Ah, Siri–she’s getting so useful now that she can summon me an Uber. From my laptop.
And Amazon’s Alexa, she’s got her quirks, but there’s no doubt that girl loves to do my shopping a lot more than I do. Slack’s $80 million venture fund is also saying “talk to me” to the plug in developers out there–and it’s going long on chatbots and chatbot dev frameworks.
Instead of building a classic UI app, the tide may be turning to time to build a chatbot. According to Citibank analyst Mark May, app stores generate about $40 billion annually. If the interfaces become even easier, apps will be talking their way into a bigger share of everyone’s wallet.
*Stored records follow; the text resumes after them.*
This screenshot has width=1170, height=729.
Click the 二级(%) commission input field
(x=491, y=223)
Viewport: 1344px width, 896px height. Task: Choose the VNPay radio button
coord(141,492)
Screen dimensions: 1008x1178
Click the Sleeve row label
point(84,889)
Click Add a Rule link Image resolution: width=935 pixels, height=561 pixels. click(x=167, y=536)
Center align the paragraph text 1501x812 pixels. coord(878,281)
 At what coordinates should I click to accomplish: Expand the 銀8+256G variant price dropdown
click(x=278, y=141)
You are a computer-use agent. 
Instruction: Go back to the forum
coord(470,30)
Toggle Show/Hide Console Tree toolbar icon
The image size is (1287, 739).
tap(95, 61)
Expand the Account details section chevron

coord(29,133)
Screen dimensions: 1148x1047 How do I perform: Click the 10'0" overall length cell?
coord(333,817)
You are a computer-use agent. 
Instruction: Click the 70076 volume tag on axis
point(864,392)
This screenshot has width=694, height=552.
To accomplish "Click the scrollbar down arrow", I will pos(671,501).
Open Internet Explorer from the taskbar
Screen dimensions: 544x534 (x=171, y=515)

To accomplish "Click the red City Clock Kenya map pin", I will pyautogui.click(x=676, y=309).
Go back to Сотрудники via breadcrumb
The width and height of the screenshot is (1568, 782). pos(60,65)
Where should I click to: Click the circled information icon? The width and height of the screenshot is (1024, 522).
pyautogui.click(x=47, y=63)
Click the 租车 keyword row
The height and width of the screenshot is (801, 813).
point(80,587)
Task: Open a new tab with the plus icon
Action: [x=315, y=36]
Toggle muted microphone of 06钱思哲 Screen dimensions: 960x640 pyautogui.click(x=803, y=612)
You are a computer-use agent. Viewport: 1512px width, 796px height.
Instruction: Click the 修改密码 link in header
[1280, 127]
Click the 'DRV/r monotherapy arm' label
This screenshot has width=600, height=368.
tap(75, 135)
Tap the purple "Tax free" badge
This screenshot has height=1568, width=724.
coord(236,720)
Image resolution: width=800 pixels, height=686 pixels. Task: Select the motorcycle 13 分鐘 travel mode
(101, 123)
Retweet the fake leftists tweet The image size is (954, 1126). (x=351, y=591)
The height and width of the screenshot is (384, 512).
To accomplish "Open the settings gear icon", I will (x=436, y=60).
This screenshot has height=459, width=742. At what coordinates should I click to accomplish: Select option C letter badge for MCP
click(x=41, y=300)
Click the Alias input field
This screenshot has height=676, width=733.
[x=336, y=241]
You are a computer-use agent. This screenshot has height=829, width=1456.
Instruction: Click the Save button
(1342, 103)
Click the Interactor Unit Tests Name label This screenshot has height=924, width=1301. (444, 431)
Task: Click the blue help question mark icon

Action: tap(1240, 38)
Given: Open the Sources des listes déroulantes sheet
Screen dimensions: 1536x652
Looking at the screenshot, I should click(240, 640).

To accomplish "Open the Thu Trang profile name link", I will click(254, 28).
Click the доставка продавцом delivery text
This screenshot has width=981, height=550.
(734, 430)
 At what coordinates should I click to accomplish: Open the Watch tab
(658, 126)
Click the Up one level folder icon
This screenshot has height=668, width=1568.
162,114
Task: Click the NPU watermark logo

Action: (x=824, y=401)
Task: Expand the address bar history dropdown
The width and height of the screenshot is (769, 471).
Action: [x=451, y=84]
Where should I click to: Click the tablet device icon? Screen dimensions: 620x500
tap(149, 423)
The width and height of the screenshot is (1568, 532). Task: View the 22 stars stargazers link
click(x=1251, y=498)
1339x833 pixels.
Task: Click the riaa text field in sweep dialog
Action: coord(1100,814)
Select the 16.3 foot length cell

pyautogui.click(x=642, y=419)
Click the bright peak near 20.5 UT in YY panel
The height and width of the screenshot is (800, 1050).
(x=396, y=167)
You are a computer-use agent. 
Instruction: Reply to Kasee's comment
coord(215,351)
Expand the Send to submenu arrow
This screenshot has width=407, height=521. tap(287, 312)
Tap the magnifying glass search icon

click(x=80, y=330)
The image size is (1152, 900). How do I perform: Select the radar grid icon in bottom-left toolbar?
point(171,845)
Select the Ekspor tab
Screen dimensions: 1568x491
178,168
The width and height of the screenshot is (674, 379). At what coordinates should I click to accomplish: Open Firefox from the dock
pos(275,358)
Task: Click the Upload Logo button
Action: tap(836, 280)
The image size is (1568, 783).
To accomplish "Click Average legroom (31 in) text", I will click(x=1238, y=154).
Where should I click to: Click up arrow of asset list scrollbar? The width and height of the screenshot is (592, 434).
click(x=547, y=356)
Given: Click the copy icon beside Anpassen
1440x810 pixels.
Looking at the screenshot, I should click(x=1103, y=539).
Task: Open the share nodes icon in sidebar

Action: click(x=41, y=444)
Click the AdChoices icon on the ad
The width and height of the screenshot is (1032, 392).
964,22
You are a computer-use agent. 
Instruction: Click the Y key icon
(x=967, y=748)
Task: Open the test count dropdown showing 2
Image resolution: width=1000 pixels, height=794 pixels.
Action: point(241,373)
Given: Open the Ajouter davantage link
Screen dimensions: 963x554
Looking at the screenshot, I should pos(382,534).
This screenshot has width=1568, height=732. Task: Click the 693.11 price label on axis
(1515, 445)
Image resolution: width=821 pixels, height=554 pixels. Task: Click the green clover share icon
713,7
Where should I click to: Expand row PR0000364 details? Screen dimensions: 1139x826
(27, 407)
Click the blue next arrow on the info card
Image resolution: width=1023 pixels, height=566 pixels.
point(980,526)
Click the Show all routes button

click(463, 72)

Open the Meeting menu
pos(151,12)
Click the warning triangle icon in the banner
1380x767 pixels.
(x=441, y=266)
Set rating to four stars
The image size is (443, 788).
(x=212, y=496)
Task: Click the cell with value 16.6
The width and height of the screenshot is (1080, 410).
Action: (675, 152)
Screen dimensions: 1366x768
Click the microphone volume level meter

Why chatbots are gaining an edge
Chatbots are as accessible on a low bandwidth cell phone in the Sahara as they are in San Diego. That means if you’re a global provider of almost anything, you can reach more of the world. Plus, people are optimized to communicate with people. But today, most apps are a physical interface–you have to touch buttons and menus to guide the application. Typing, handling a joystick, and other forms of physical sign we use for machines take time to master. Chat bots are human native. You don’t have to learn anything to use them. Plus, on the technical side, a chatbot doesn’t need a big, beautiful, responsive graphical user interface. It doesn’t hog a lot of memory to run. Nor does it require a super fast processor to work.
You already know programs excel at predictable, repetitive interactions. For example, Ikea has reskinned its how-to-build-this manuals into a chat interface. Do your customers have patterns where you could help them more if you had a scalable, chatty side? After all, most folk sleep in the same places, eat much of the same food, shop at many of the same stores, work out in a few patterns, drive a steady route, and work in many of the same ways. This is heaven for a chatbot interface.
Instead of creating the “app” for your business, now might be the right time to think about the bot. As long as people like hearing ourselves talk, chatbots are going to be an increasingly effective way for businesses to listen. What do you think–is the app economy giving way to chatonomics?